At 10 pm in the headquarters of the party in the capital district of Buenos Aires, Brea got the news. Voting results placed Mauricio Macri merely three percentage points behind Daniel Scioli: 34–37. In a mass of “crying, hugging, kissing, everyone was completely emocionado…moved by the situation,” many in the room muttered to him, “Well, we did the impossible.”

The spotlight then shifted onto Macri. Many young Argentines have been asking themselves: would Macri restore democracy and economic stability to the nation or would his liberal economic policies open the door to financial bankruptcy? This fear has been fueled by a recent past. In the 1990s, former President Carlos Menem’s privatization policies catapulted the country into the 2001 economic crisis. As both candidates approach the final round “ballotage” on November 22nd, Macri has attempted to distance himself from that starched-coat businessman image by drawing closer to the working-class.

Milena Zanelli doesn’t buy it. The 24-year-old remembered when Nestor Kirchner came to power. “All of a sudden, we no longer saw the president driving around in a Ferrari. He was traveling to the countryside to speak with school teachers about salary issues,” she said. She didn’t think Macri could have this kind of connection with Argentines.

Zanelli’s support for the official party came from the Kirchner administration’s work on women’s rights, but she also was worried about Macri’s reforms in the education system. The philosophy student underscored Macri’s announcement about downscaling programs in the social sciences including philosophy, history, geography, art, and civic education.
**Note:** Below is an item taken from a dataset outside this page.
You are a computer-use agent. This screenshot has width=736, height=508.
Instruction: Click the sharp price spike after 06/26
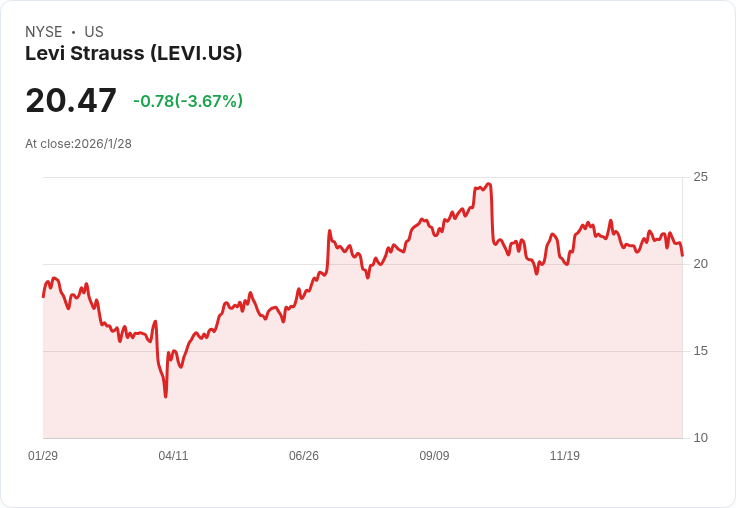pyautogui.click(x=329, y=231)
But other voters were more concerned with their financial futures. “Listen to something concrete,” Gabriel Mugni said on the phone as he rolled out pizza dough. “If Cambiemos wins, he’s going to cut salaries, remove restrictions on people who can buy foreign currency and get rid of subsidies. These are all measures that help the upper-class more than working class.”

“If my rent rises from 9000 to 1000 pesos and my electricity from 500 to 700, values go up to the clouds,” the 26-year-old said.
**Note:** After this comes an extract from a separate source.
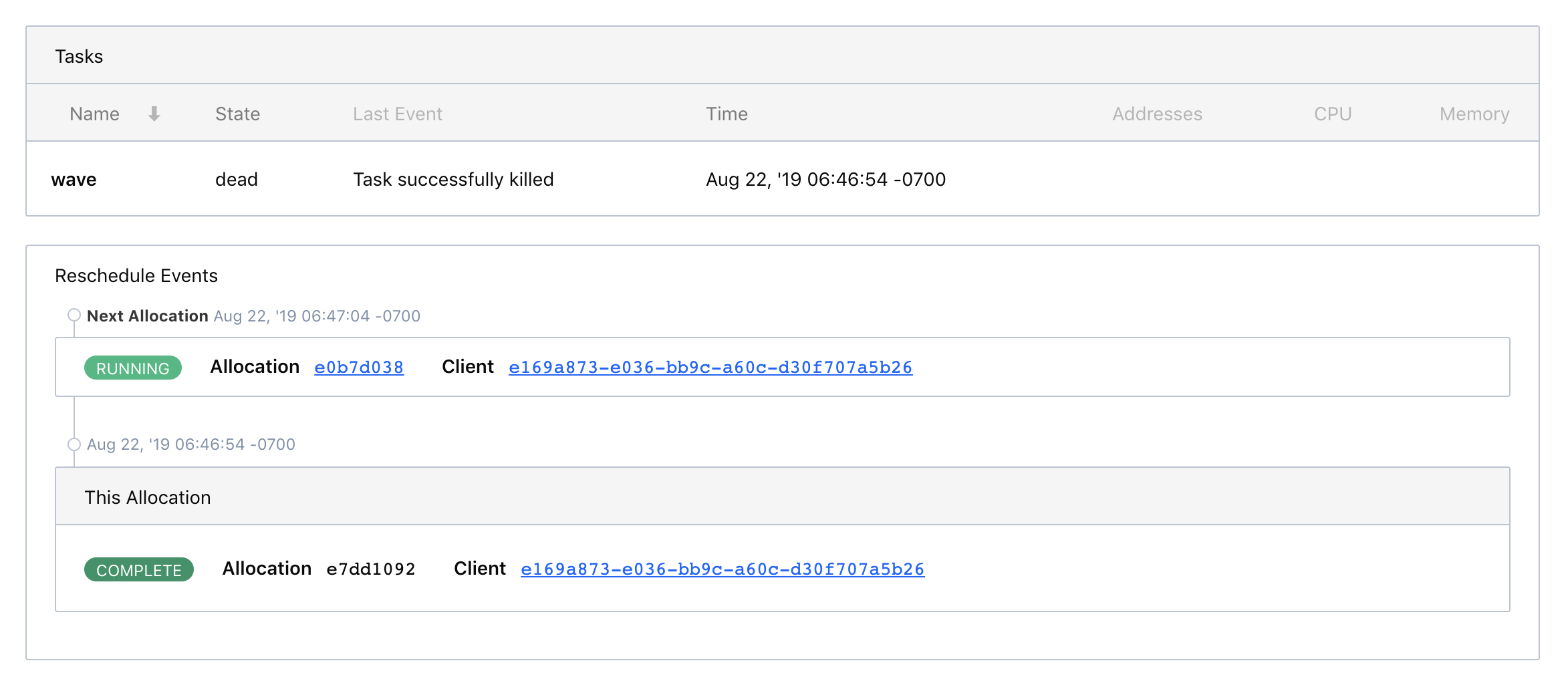Open the client link under This Allocation
This screenshot has height=683, width=1568.
click(x=722, y=569)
Gabriel has worked at Estudio Contable Marjbein as a deliveryman for banks and businesses for five years. While out on the street delivering checks and documents, he has seen shopping centers, bars and restaurants often full. In his opinion, Argentines complain they are suffering economically but there is no comparison to 2001. “Argentines are simply living beyond their means,” he said. Mugni has saved up for a 3-year culinary program at the UTHGRA beginning in April. He plans to travel by cooking- to USA, Japan, France, the Middle East.

In the meantime, “neither [candidate] seems to me to be a panacea, but neither is going to carry the country forward,” he said. He made his decision by thinking, “which one will do the least harm. Scioli’s camp already has a model and a team.” He simply doesn’t “trust” Macri’s team.

“But listen, I’m not saying Kirchnerism is magical,” he said, He recognized that there have been many cases of corruption and impunity. He listed former Transport minister, Ricardo Jaime’s, illicit gains; Aníbal Fernandez’s, connections with drug trafficking, and the death of Alberto Nisman, a prosecutor found dead in his apartment the morning he would present documents incriminating the president in a terror plot cover-up. This last case has mobilized thousands of citizens to the streets of Buenos Aires in anger over lack of transparency in the investigation.

But Mugni didn’t find cases of corruption to be particularly unique to the Kirchners. “There was never a candidate with a clean record — always a stain.” Mugni was upset at his choices, but he said he has never left the voting booth happy.